(Pixel coordinate grounding data)
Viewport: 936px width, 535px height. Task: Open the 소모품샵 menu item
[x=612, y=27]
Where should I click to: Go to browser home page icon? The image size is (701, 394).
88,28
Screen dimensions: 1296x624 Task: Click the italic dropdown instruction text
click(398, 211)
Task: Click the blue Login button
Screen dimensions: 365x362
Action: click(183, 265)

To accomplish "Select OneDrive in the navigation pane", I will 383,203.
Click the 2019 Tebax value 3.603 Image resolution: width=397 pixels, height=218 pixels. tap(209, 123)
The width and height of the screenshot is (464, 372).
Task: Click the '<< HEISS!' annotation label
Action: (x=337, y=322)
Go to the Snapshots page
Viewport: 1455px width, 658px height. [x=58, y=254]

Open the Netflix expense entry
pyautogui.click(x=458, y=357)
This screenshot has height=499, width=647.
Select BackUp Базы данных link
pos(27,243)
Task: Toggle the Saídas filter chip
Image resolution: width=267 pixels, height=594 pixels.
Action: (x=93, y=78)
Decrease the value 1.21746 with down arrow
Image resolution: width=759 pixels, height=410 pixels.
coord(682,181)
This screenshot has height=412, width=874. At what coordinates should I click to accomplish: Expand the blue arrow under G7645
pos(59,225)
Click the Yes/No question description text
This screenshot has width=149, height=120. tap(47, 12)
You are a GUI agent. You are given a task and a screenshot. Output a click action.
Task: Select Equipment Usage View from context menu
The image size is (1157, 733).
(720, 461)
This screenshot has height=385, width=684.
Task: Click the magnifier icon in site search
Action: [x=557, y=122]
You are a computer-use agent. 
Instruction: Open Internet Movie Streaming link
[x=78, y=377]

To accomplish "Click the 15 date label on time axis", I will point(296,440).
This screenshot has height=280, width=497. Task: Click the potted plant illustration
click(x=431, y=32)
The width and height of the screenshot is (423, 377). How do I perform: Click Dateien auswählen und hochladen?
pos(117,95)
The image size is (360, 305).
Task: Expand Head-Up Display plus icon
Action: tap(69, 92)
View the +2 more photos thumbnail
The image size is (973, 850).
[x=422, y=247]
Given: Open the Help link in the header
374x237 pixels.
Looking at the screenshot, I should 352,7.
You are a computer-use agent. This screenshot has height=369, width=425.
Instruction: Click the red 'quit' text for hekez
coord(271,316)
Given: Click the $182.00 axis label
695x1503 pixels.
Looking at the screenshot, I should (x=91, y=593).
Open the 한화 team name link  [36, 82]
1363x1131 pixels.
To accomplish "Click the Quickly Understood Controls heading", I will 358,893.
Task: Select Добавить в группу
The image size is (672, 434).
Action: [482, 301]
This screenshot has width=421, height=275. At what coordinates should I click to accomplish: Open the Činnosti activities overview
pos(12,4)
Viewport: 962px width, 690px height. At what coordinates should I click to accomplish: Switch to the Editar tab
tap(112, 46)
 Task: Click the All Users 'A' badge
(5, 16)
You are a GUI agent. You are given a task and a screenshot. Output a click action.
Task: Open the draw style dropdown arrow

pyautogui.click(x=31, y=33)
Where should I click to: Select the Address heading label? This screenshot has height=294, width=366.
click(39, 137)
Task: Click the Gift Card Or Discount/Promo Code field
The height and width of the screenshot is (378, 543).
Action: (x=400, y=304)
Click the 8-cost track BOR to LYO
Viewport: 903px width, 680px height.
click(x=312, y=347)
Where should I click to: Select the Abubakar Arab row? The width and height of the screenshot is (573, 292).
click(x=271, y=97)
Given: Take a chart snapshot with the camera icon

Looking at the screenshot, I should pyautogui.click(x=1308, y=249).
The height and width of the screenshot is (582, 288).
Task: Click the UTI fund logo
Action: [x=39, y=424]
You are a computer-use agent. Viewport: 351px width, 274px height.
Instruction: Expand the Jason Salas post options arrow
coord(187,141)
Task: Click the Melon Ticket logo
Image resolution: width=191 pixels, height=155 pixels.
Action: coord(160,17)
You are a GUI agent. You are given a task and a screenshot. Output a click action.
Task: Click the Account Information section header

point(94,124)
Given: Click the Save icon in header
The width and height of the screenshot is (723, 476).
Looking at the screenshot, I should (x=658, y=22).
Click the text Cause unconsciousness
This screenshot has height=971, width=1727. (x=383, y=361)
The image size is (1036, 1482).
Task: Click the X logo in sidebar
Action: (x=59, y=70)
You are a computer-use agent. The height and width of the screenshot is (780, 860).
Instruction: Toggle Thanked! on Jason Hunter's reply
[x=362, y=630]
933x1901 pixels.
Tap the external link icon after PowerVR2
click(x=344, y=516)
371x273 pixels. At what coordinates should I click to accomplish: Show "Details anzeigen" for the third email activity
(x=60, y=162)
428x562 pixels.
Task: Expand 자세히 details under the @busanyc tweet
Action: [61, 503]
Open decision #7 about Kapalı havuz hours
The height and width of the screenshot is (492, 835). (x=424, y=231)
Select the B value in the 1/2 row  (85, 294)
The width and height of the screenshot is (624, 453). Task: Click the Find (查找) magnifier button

(ACTIVITY): In the data above, find each line where the string "will" appears, then copy it.

(OUTPUT OF THE TASK):
To accomplish "Select OneDrive in the navigation pane", I will 383,203.
To accomplish "Click the 15 date label on time axis", I will point(296,440).
To accomplish "Click the Quickly Understood Controls heading", I will 358,893.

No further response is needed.